Oui, alors pour comprendre comment on en est arrivé là, on va d'abord vous expliquer ce qu'est la dissolution, la dissolution de l'Assemblée nationale. Donc pour le dire simplement, c'est quand le président de la République décide de virer, pour le dire familièrement, tous les députés de l'Assemblée. Il dit bon les députés, vous partez, on organise de nouvelles élections et on va élire de nouveaux députés pour représenter les Français au Parlement. Alors ça, ça fait partie des pouvoirs du président de la République et Emmanuel Macron a décidé de l'utiliser mais c'était une décision complètement inattendue, une décision qui a surpris tout le monde. Donc avec cet épisode, on va essayer de vous aider à mieux comprendre tout ça.
Pour vous expliquer ça, on va répondre à la question pourquoi Emmanuel Macron a-t-il décidé de dissoudre l'assemblée Quels étaient ses objectifs et pourquoi ça n'a pas marché On va faire ça en trois parties.
Donc dans la première partie, on va vous expliquer l'équilibre des pouvoirs en France, comment la politique fonctionne en France.
Ensuite, on verra comment cet équilibre a été fragilisé ces dernières années et comment ça a permis au Rassemblement National de monter.
Et puis pour terminer, on vous expliquera ce qui s'est passé concrètement à ces élections législatives, ce qui fait qu'aujourd'hui on a l'impression que la France est devenue ingouvernable.
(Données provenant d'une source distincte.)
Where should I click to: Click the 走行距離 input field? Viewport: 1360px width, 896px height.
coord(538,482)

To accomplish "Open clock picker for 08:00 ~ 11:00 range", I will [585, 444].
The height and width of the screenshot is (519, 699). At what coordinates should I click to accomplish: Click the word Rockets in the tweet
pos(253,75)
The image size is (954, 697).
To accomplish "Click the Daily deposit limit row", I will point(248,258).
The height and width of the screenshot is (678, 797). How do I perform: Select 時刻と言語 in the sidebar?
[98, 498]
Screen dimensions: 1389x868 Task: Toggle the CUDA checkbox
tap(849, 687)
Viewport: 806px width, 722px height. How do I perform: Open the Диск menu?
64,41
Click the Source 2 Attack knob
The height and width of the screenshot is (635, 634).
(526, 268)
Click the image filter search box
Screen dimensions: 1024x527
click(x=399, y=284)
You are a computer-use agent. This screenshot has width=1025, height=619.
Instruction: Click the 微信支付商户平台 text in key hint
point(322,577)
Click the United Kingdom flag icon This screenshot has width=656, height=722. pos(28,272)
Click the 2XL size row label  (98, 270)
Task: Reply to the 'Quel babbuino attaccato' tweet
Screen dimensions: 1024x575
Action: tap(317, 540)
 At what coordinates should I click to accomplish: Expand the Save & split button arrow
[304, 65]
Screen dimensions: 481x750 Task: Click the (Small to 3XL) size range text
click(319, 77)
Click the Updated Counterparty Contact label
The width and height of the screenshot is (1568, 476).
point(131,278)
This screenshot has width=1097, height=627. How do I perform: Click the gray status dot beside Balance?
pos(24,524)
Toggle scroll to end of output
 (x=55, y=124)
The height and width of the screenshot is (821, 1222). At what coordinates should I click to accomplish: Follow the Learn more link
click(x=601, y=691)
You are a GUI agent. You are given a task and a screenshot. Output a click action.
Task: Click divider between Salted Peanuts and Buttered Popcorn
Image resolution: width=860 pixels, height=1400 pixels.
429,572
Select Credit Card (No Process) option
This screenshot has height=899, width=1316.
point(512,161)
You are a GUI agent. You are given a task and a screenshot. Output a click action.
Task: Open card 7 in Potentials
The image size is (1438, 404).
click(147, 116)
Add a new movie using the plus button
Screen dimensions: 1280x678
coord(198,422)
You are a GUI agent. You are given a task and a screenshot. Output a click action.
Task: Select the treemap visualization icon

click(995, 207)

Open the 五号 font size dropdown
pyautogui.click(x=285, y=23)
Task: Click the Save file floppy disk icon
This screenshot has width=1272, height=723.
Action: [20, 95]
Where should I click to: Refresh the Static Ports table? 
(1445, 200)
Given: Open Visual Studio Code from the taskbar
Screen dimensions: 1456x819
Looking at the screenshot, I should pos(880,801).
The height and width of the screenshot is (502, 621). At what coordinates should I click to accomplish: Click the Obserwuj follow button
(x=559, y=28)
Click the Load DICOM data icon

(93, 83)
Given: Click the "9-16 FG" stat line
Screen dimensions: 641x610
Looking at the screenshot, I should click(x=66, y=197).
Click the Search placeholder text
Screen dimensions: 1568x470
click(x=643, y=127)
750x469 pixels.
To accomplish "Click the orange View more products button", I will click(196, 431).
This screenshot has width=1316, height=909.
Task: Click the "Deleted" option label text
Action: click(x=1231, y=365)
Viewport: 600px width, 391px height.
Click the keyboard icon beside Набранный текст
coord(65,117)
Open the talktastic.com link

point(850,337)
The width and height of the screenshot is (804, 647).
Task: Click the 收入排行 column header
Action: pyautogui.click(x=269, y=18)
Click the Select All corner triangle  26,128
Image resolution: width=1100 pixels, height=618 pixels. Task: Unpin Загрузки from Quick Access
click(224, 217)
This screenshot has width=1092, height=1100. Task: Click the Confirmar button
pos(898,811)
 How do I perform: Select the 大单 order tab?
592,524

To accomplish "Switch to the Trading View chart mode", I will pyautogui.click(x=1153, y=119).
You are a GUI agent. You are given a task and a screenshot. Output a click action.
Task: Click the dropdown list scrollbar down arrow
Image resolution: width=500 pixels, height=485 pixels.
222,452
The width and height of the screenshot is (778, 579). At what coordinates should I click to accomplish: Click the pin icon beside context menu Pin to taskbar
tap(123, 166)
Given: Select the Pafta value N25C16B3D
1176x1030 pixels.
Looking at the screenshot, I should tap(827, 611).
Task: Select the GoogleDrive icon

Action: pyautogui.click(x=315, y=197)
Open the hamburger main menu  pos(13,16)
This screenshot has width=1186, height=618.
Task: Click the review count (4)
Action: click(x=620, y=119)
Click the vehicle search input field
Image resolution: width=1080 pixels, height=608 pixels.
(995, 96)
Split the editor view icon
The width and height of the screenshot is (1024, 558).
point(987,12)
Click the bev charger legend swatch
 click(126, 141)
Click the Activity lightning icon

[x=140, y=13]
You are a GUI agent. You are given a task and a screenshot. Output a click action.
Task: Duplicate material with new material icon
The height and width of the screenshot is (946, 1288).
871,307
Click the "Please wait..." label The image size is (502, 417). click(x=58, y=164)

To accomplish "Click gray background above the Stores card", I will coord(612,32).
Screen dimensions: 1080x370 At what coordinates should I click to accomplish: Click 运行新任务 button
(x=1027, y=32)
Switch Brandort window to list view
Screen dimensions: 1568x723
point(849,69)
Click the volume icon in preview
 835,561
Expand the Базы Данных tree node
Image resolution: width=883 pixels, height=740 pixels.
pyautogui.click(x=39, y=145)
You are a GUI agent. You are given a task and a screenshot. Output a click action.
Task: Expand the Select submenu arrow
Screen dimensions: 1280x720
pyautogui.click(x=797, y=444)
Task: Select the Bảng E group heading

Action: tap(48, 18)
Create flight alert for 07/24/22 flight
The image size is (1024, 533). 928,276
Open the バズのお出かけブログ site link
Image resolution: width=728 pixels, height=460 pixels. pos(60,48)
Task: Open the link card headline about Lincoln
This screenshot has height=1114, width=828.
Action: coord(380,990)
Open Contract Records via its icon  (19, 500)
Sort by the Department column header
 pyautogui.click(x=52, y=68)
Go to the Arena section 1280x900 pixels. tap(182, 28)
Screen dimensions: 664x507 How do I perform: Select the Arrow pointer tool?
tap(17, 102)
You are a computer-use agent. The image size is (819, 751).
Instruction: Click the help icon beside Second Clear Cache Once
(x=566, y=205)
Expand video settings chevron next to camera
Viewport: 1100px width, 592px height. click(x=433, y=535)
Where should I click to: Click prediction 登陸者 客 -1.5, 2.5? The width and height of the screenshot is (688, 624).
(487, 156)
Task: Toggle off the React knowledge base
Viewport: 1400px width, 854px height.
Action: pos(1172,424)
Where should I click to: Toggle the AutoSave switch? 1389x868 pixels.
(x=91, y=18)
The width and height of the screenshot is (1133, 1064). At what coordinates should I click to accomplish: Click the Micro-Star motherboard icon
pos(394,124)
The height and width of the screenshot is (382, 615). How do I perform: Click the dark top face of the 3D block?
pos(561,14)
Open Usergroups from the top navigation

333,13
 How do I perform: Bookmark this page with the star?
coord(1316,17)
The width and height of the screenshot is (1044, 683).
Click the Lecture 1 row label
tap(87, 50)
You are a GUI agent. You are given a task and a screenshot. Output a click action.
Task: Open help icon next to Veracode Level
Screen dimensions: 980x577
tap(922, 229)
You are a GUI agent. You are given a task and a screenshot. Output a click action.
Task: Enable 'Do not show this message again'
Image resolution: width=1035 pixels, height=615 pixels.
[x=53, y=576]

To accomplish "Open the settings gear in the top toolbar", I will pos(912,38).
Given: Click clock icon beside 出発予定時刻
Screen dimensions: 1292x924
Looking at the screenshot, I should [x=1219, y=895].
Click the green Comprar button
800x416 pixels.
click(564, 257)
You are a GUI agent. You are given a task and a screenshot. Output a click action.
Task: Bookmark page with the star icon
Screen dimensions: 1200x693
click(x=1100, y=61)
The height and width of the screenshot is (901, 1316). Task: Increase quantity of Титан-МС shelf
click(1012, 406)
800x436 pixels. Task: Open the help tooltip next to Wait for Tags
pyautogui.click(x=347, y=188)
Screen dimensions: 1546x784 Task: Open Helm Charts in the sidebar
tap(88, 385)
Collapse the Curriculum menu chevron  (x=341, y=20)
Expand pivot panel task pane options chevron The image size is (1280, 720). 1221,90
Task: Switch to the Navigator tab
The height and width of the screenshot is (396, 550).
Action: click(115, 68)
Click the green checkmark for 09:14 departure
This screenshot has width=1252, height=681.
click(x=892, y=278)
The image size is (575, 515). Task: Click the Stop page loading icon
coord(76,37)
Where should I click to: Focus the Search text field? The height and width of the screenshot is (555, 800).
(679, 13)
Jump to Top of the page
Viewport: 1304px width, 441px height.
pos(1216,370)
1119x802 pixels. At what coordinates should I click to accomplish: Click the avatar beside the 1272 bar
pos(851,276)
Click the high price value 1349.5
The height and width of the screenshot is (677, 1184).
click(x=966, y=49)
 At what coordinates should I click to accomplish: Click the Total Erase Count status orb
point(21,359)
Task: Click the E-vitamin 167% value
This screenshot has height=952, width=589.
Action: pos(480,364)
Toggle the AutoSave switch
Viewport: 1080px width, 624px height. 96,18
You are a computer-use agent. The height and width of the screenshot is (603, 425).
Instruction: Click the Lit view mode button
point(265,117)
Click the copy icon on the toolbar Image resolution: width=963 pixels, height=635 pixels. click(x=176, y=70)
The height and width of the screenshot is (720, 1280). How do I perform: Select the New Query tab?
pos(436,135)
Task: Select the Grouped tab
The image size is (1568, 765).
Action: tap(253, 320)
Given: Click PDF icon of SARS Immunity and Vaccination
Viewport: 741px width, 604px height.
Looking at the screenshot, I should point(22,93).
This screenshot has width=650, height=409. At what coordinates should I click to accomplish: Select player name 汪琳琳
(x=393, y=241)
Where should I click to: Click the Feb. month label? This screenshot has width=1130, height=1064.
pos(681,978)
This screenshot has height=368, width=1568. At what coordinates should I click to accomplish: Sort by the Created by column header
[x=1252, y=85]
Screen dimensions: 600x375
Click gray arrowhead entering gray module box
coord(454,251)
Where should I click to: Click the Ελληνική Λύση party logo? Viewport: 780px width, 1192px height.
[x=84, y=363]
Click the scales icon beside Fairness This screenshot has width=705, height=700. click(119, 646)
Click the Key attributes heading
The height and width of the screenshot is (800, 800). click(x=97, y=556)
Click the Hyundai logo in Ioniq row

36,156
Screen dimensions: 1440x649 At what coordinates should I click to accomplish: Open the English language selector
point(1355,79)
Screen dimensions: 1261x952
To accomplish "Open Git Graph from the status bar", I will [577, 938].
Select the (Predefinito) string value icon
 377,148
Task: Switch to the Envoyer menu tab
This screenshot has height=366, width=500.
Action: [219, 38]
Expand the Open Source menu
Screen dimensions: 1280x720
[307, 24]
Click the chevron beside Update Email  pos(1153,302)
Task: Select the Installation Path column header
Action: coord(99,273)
Pour comprendre le système politique en France, il y a trois institutions importantes à connaître. On a sûrement déjà expliqué ça dans un des précédents épisodes, mais on va faire un petit rappel pour vous rafraîchir la mémoire. Alors en France, le pouvoir est partagé entre le président de la République, Emmanuel Macron, le gouvernement qui est dirigé par le Premier ministre et le Parlement.
Alors le président, c'est le chef de l'État. Il a différents pouvoirs, notamment celui de nommer le Premier ministre et de dissoudre l'Assemblée.
Oui, c'est aussi le chef des armées, c'est lui qui a le code de l'arme nucléaire. Ensuite, le gouvernement, c'est comme je l'ai dit, le premier ministre qui est le chef du gouvernement et son équipe de ministres. Par exemple, le ministre de l'économie, le ministre du travail, et caetera. Eux, ils s'occupent de l'application des lois. Ils font en sorte que les lois soient bien appliquées et en fait, ils représentent avec le président de la République ce qu'on appelle le pouvoir exécutif.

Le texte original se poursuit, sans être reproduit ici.